■ WHAT NEEDS TO BE DONE: The reply should hold every entry exactly as written and none of the pictures.

■ GIVEN INFORMATION:
____________________

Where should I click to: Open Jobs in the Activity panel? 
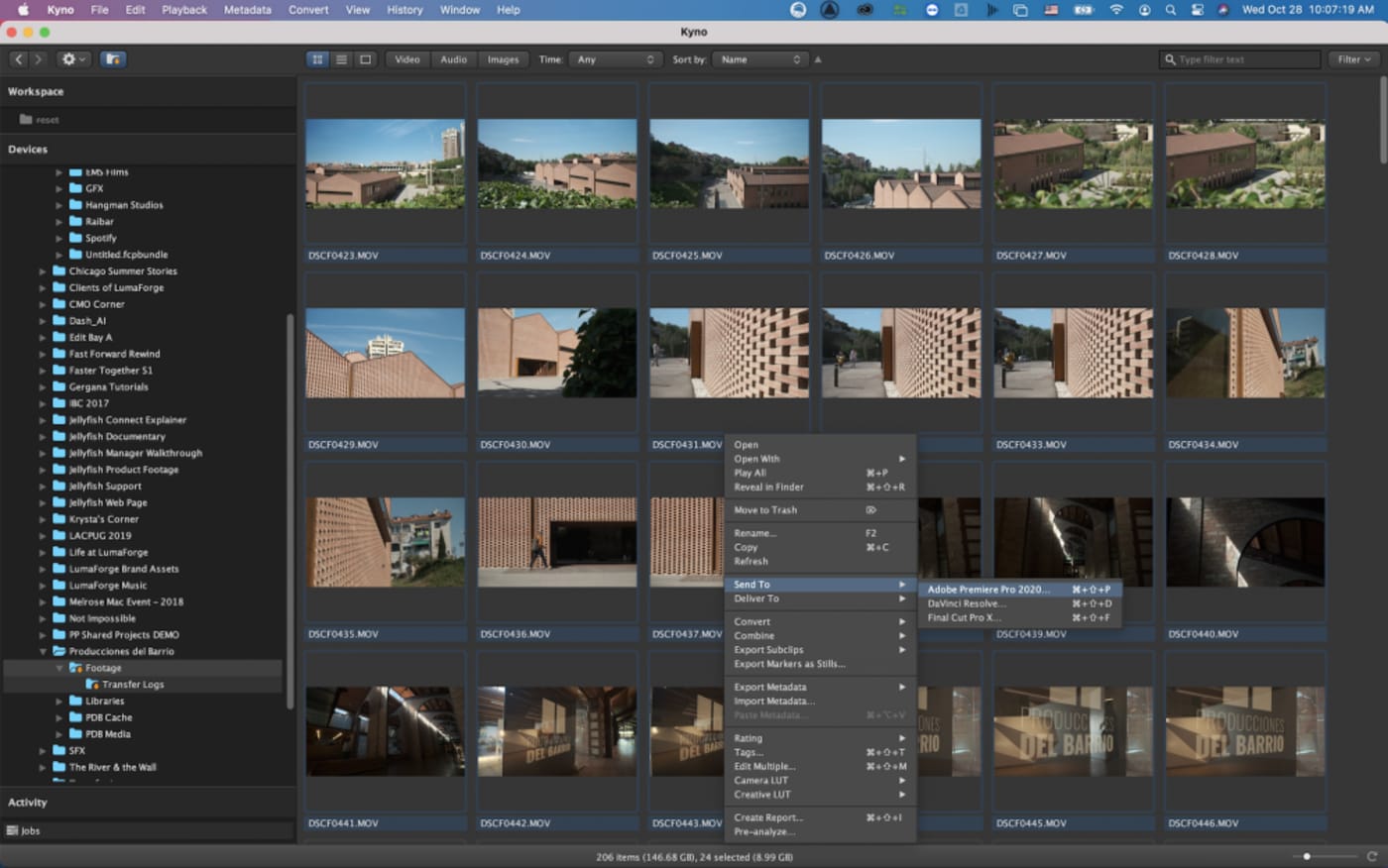[30, 831]
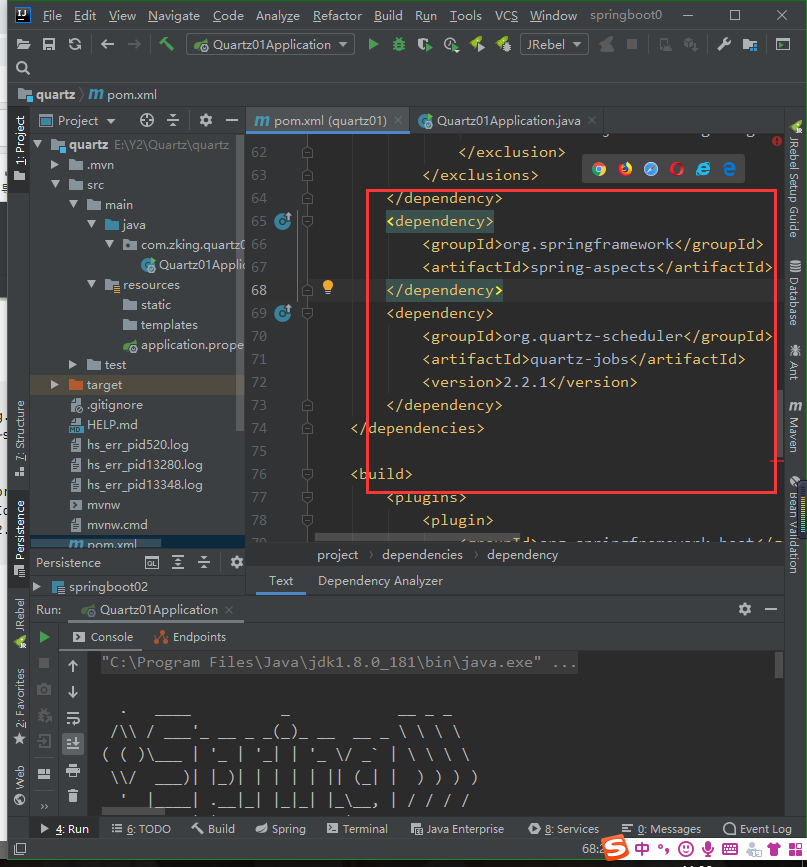Select HELP.md file in project tree
The width and height of the screenshot is (807, 867).
click(x=112, y=425)
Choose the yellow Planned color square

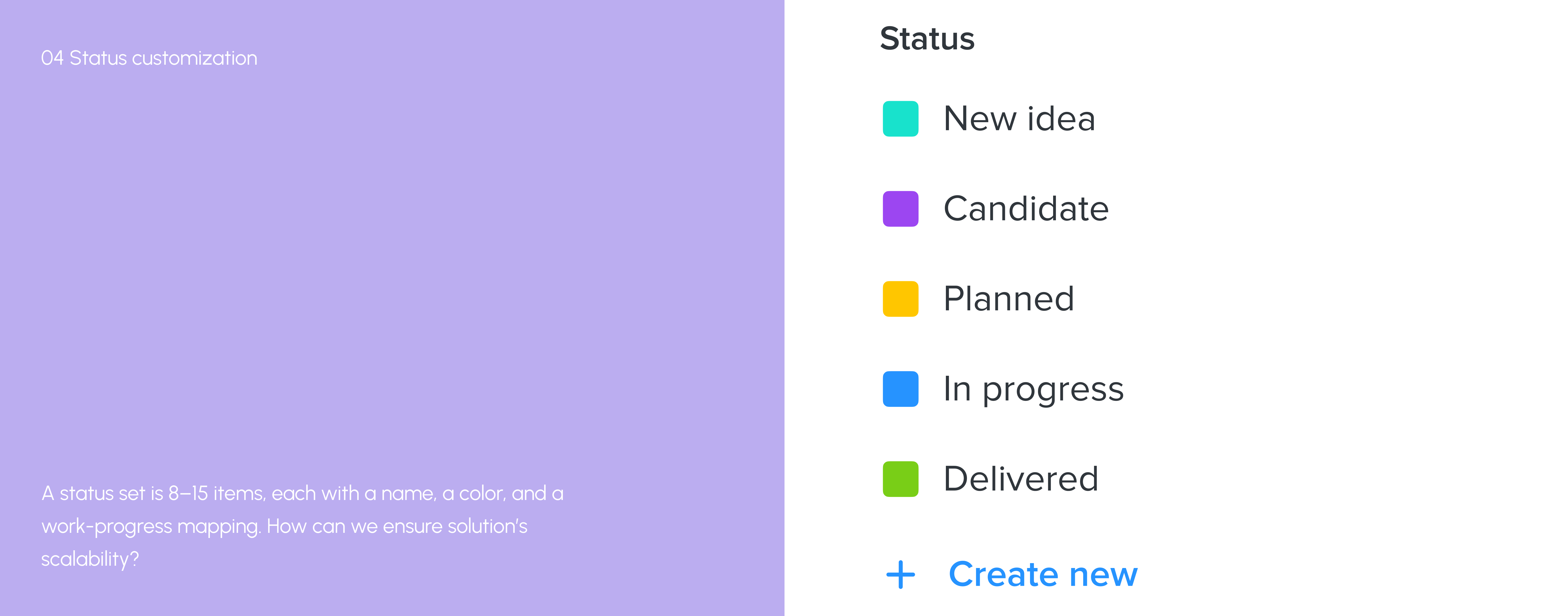900,299
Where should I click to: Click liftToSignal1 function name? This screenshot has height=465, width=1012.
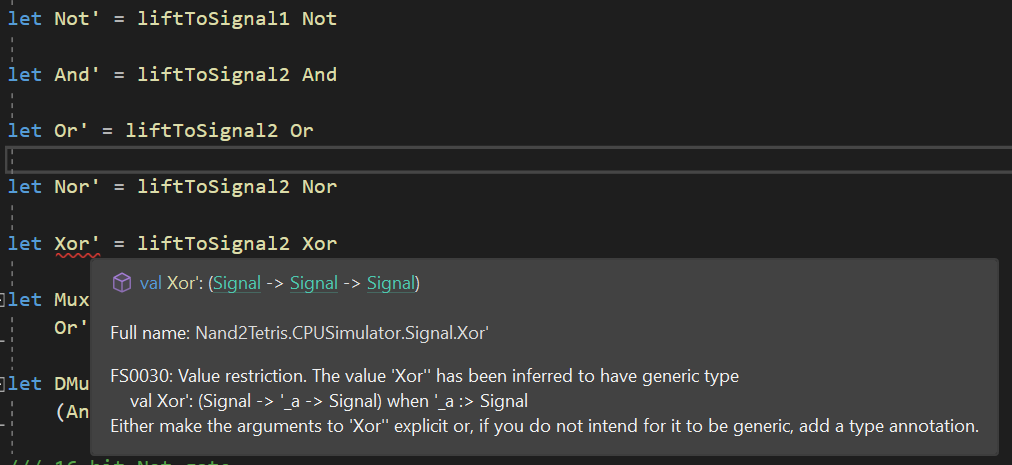(213, 19)
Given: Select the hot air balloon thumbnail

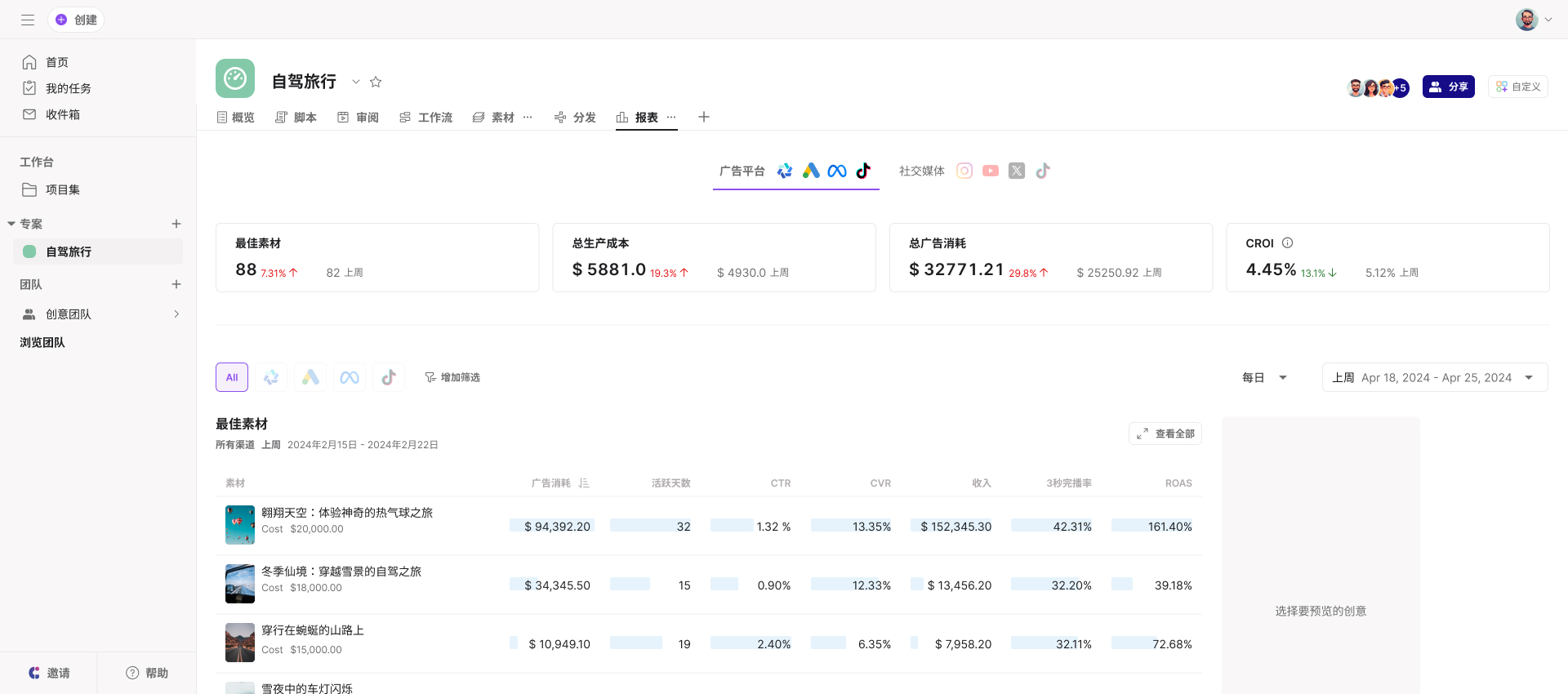Looking at the screenshot, I should click(x=240, y=525).
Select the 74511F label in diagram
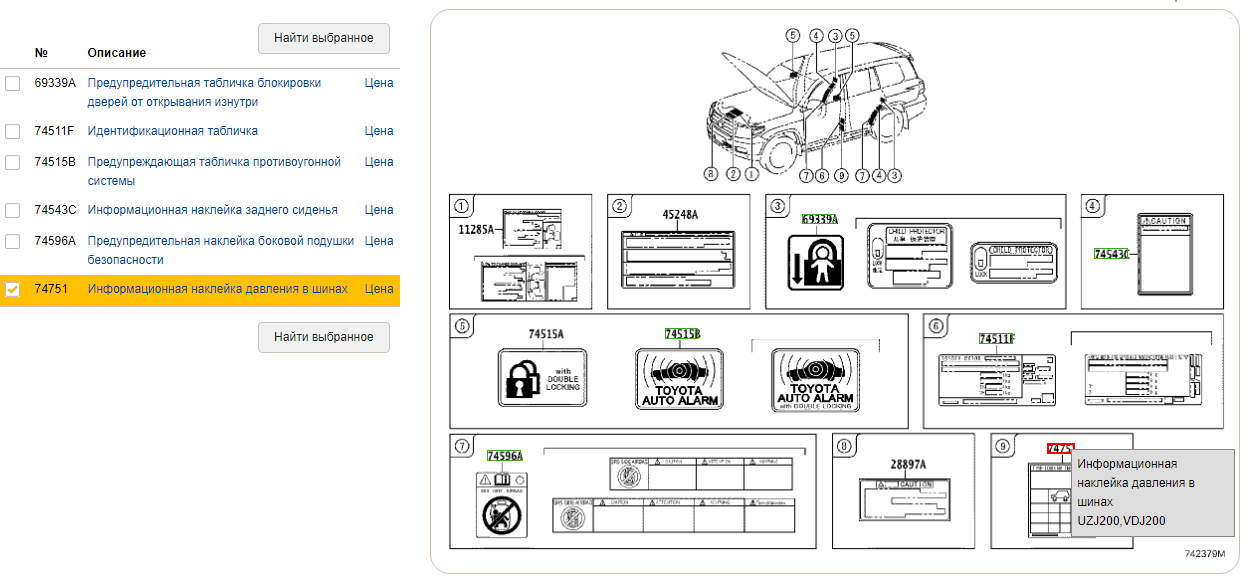Screen dimensions: 1245x578 tap(996, 339)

____________________

■ REPLY TO THE TASK:
Where should I click to: Open Jobs in the Activity panel? 
[30, 831]
Select HELP.md file in project tree
The width and height of the screenshot is (807, 867).
click(x=112, y=425)
Choose the yellow Planned color square

900,299
Where should I click to: Click liftToSignal1 function name? This screenshot has height=465, width=1012.
(213, 19)
Given: Select the hot air balloon thumbnail

Looking at the screenshot, I should click(x=240, y=525).
Select the 74511F label in diagram
Screen dimensions: 1245x578 tap(996, 339)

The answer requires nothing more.